Single by The Pogues

from the album If I Should Fall from Grace with God
- Released: 22 February 1988
- Genre: Celtic punk
- Length: 2:21
- Songwriter: Shane MacGowan

The Pogues singles chronology
| "Fairytale of New York" (1987) | "If I Should Fall from Grace with God" (1988) | "Fiesta" (1988) |

= If I Should Fall from Grace with God (song) =

1988 song performed by The Pogues

"If I Should Fall from Grace with God" is a single released by The Pogues in February 1988, from the album of the same name If I Should Fall from Grace with God (released in January 1988). It followed the band's Christmas classic, "Fairytale of New York", but did not enjoy the same widespread success, stalling at Number 58 in the UK singles Chart. The video for the single was filmed at a live show.
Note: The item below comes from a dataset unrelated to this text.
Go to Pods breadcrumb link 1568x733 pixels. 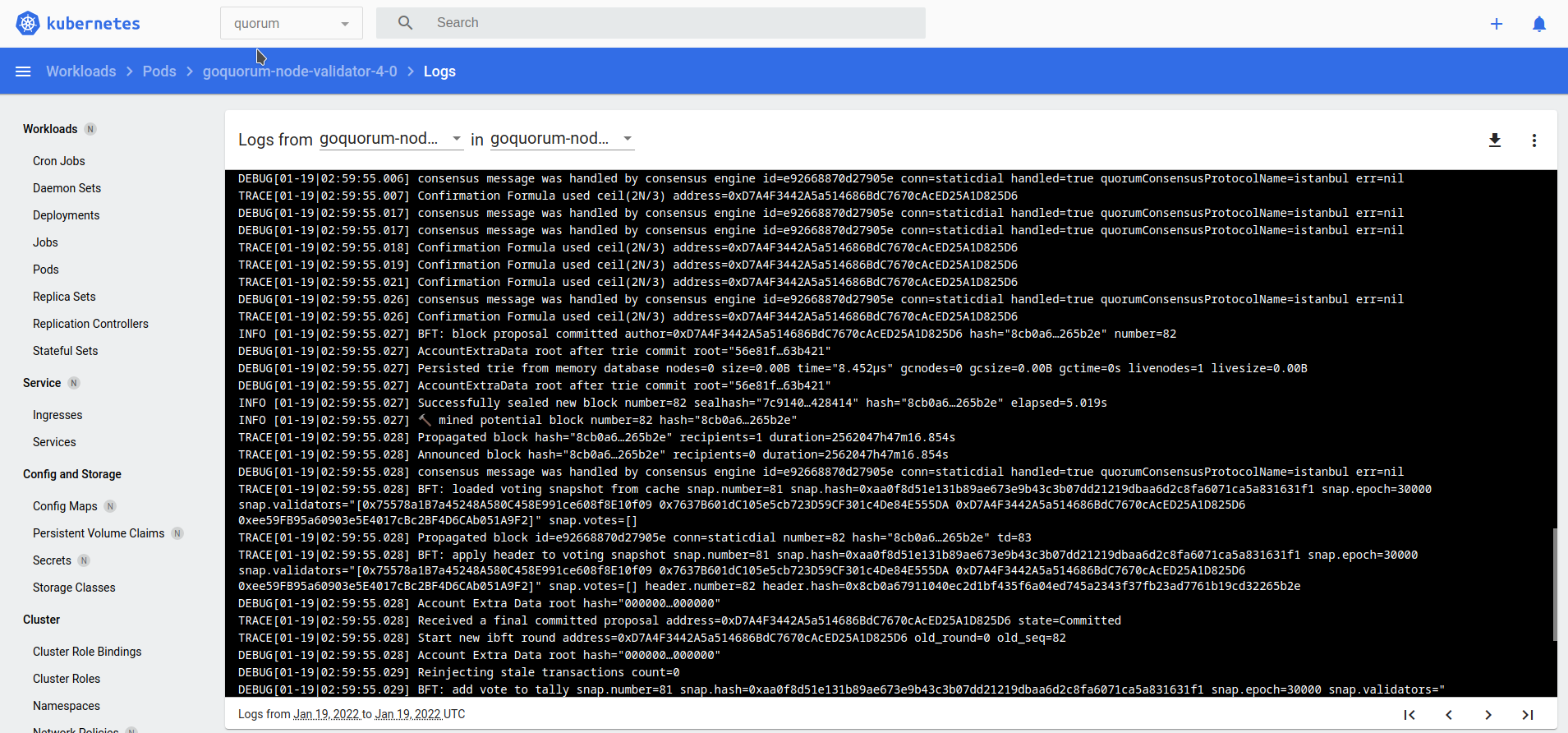[159, 71]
An earlier recording of the song, performed at a slower tempo, appeared on the Straight to Hell soundtrack in 1987.

The faster-paced 1988 recording found on the subsequent single release was heard beginning October 2010 on U.S. commercials for the Subaru Forester, featuring a woman shuttling around hockey-playing children, while the lyrics of the first two verses, which constitute the song's main chorus, are heard prominently for the duration of the advertisement.